Underlying economic factors

It is worth analysing where the basis for conspiracy theories and the far right stems from, especially given how Ireland does not really have a history of far right nationalism or fascism (with the exception of the Blue Shirts ). There are a few reasons why such ideas and organizations have emerged at this time, one being that traditionally nationalism in Ireland was generally associated with the Left and the likes of Sinn Féin.

However, as SF has been moving politically towards the centre in recent years it has left a vacuum in nationalist circles which the far right have seized upon. Obviously the rise of right wing figures internationally has also had an impact in spreading these ideas and giving them an air of legitimacy, but the main reason has to do with the ongoing systemic crisis of capitalism which has sowed seeds of chaos, confusion, and contradictions.

'The far right comes along offering easy answers, blaming immigration for overburdened public services or moral decay as a source of social problems'

For example living standards, wages, and working conditions have generally declined for large sections of society, yet wealth production has never been greater. Public services such as housing, health care, transport, and education are drastically underfunded and cut across these sectors by private competition - which, contrary to neoliberal economic theory has increased the cost to consumers across the board - has seen life for growing numbers of workers become increasingly difficult.

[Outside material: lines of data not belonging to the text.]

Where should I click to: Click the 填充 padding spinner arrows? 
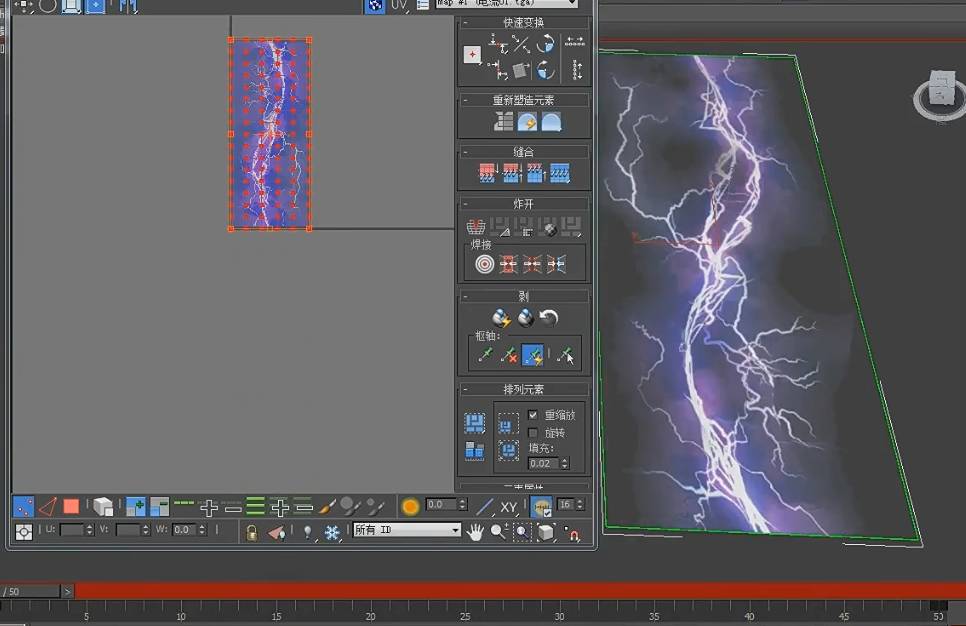click(565, 464)
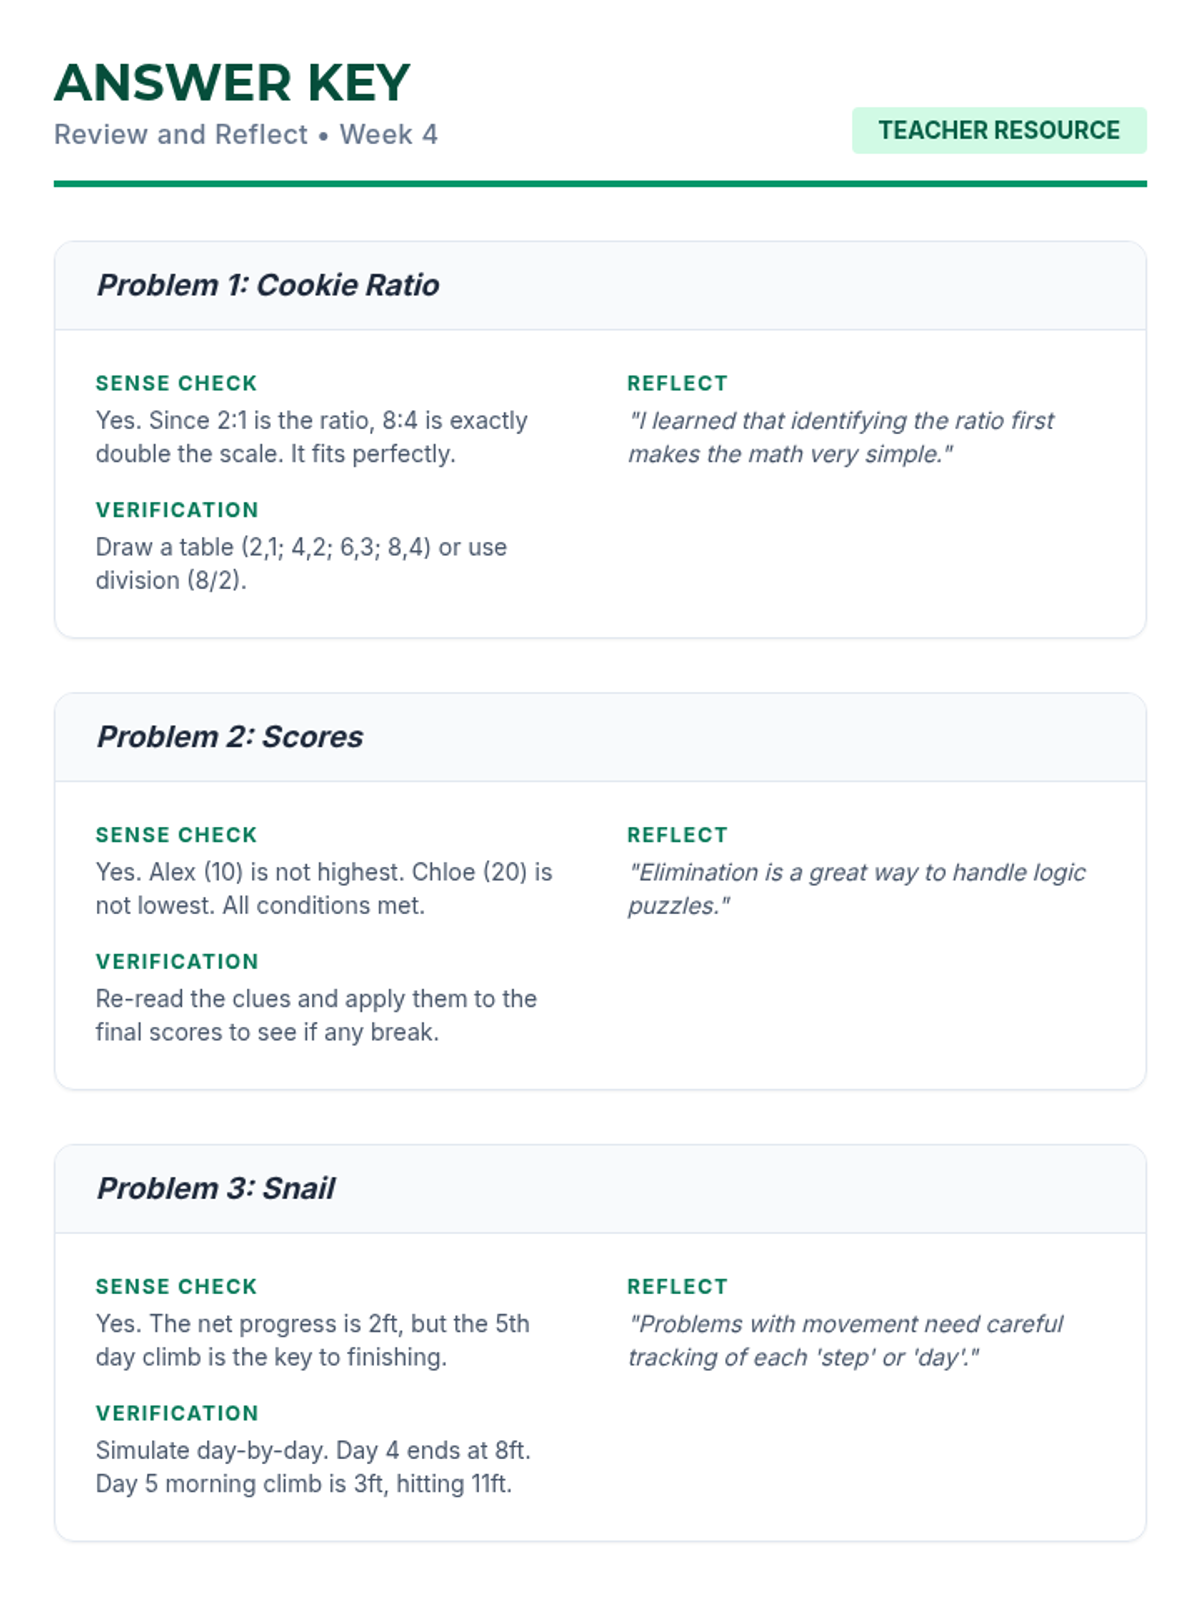Click the Review and Reflect Week 4 subtitle
The height and width of the screenshot is (1600, 1200).
(246, 135)
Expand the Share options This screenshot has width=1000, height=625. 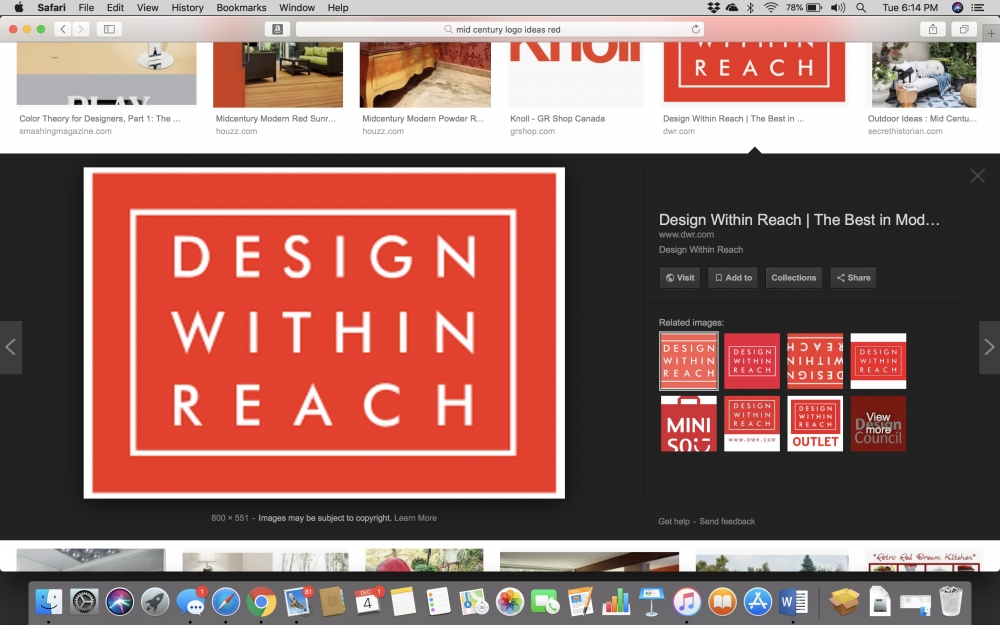point(853,278)
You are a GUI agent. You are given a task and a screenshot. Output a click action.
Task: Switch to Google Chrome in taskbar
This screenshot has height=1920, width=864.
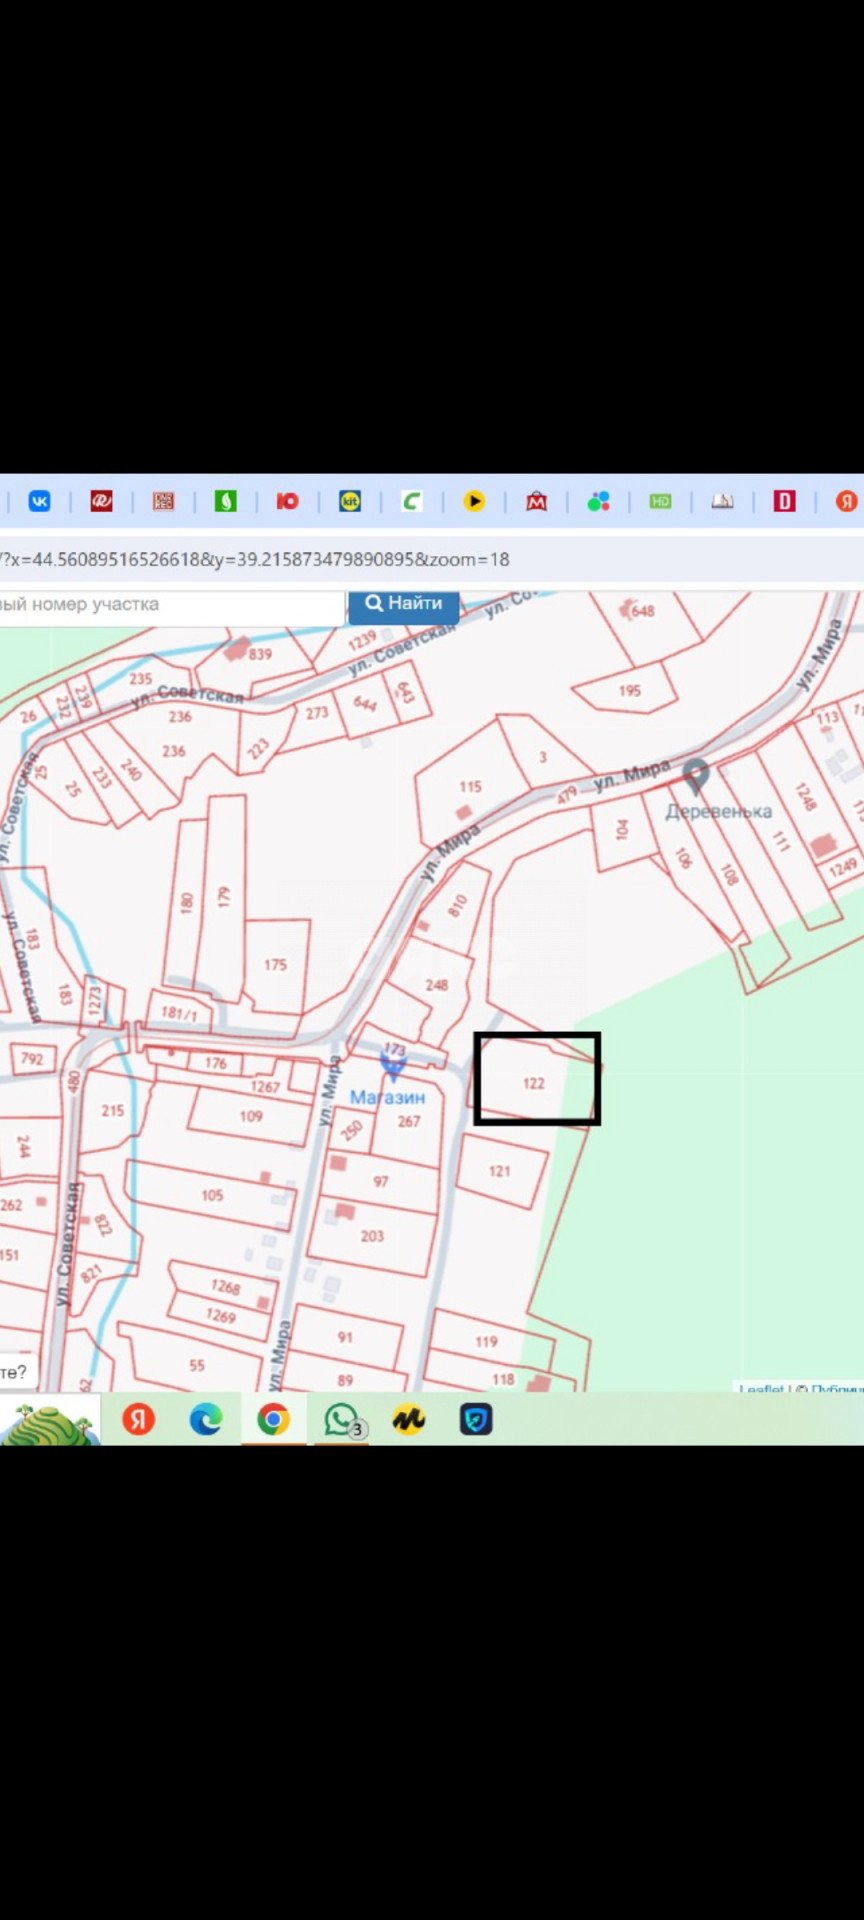click(273, 1419)

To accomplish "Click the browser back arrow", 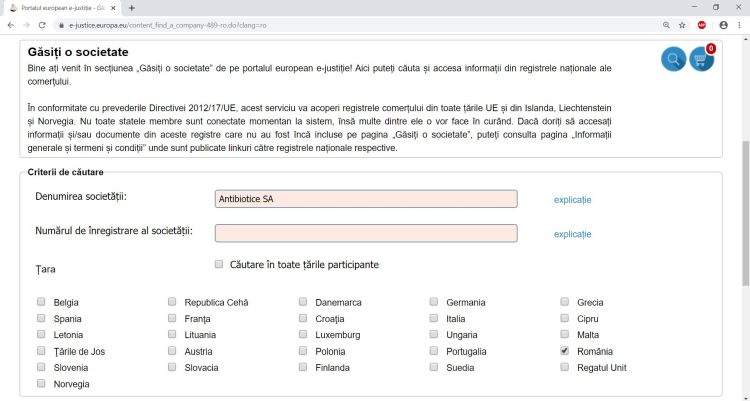I will [10, 24].
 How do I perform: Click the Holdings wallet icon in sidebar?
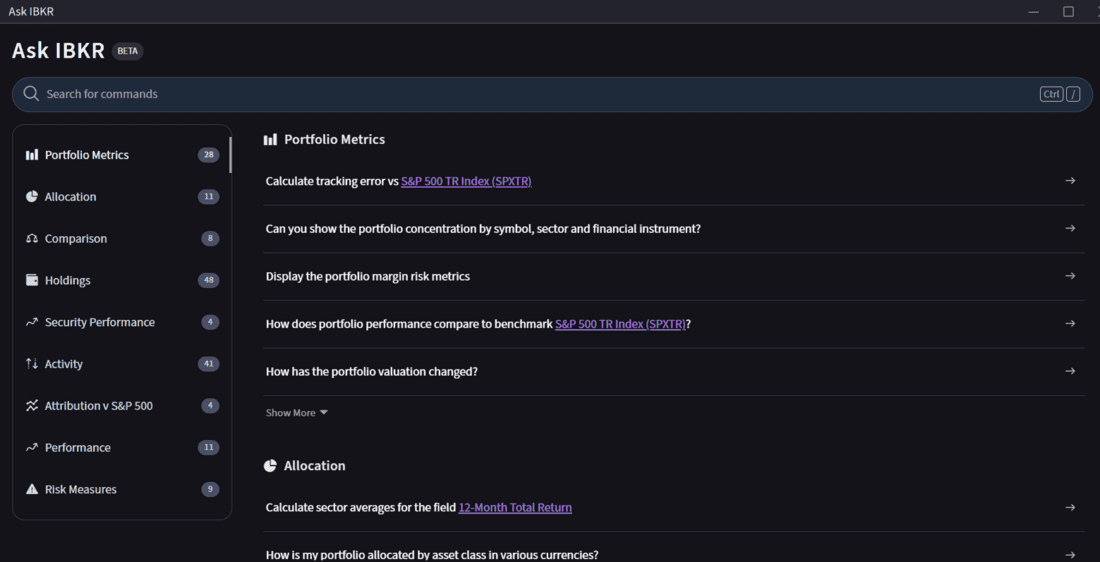tap(32, 281)
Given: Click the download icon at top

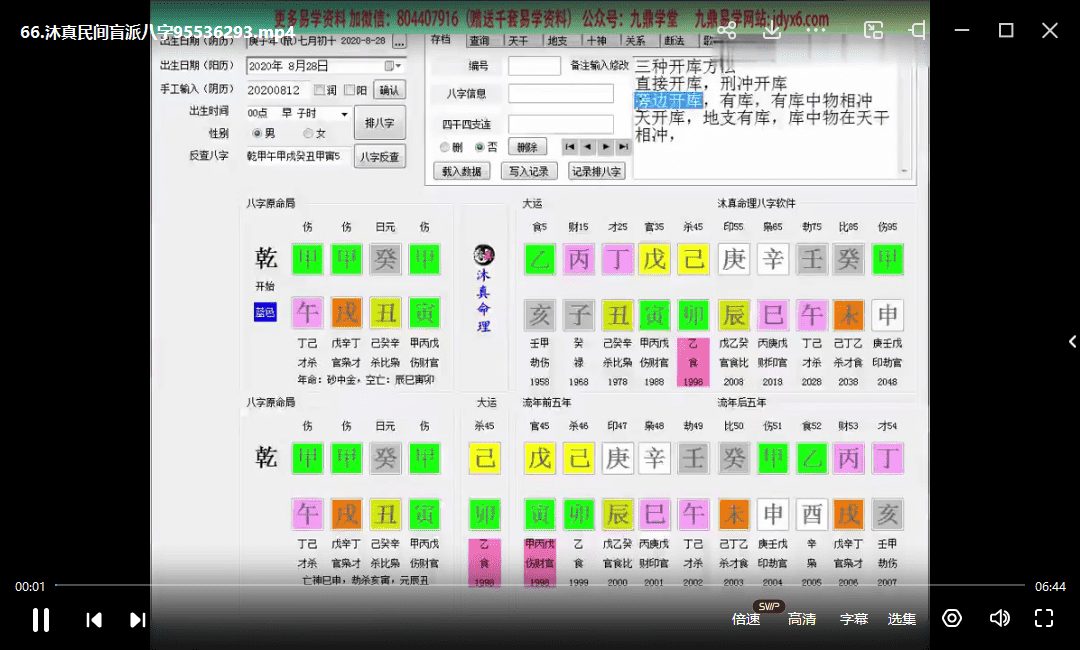Looking at the screenshot, I should [771, 30].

Despite this, the mainstream narrative suggests lack of success is down to individual inefficiencies rather than systemic failures. Our daily lives are filled with these kinds of mixed messages, so is it any wonder people are confused?

Far right and the Left are not the same

In an attempt to rationalize these contradictions, people are rightly looking for answers, but for some it is easier to believe that conspiracies and political corruption are at root of these difficulties, rather than facing up to the need to change the economic and political system.

In this context, the far right comes along offering easy answers, blaming immigration for overburdened public services or moral decay as a source of social problems. By contrast the Left has a much more difficult job to explain the real reasons for these problems especially in the sound bite media culture that exists nowadays.

Another aspect of the problem is the political centre. Its neoliberal economic policies have created the situation we find ourselves in, these theories form the basis of our current political and economic order, so it is often deemed as heresy to go against this grain as the socialist Left do. It is not helped by mainstream narratives which imply that the radical Left and far right are two equally extremist political entities, as if there were commonalities between the two.

'The far right promotes division, national isolation, religious oppression, and ultimately the maintenance of the status quo'

Internationally, the political centre have repeatedly gone to great lengths to cut across the rise of the Left, to the extent that this has had an effect of opening the door to far right figures like Trump and Johnson etc.

The Left and the far right could not be more different. Whereas the Left fight against racism and inequality and for workers rights and solidarity, the far right promotes division, national isolation, religious oppression, and ultimately the maintenance of the status quo. They offer no real solutions to the problems that exist.

Ultimately conspiracy theories and the far right act as a smokescreen for the powers that be. They divert social discontent into blind allies away from the root causes of oppression and inequality. As things stand the far right in Ireland are a number of very small entities. Most people see through their distortions and are not taken in by what they represent. Let’s keep it that way.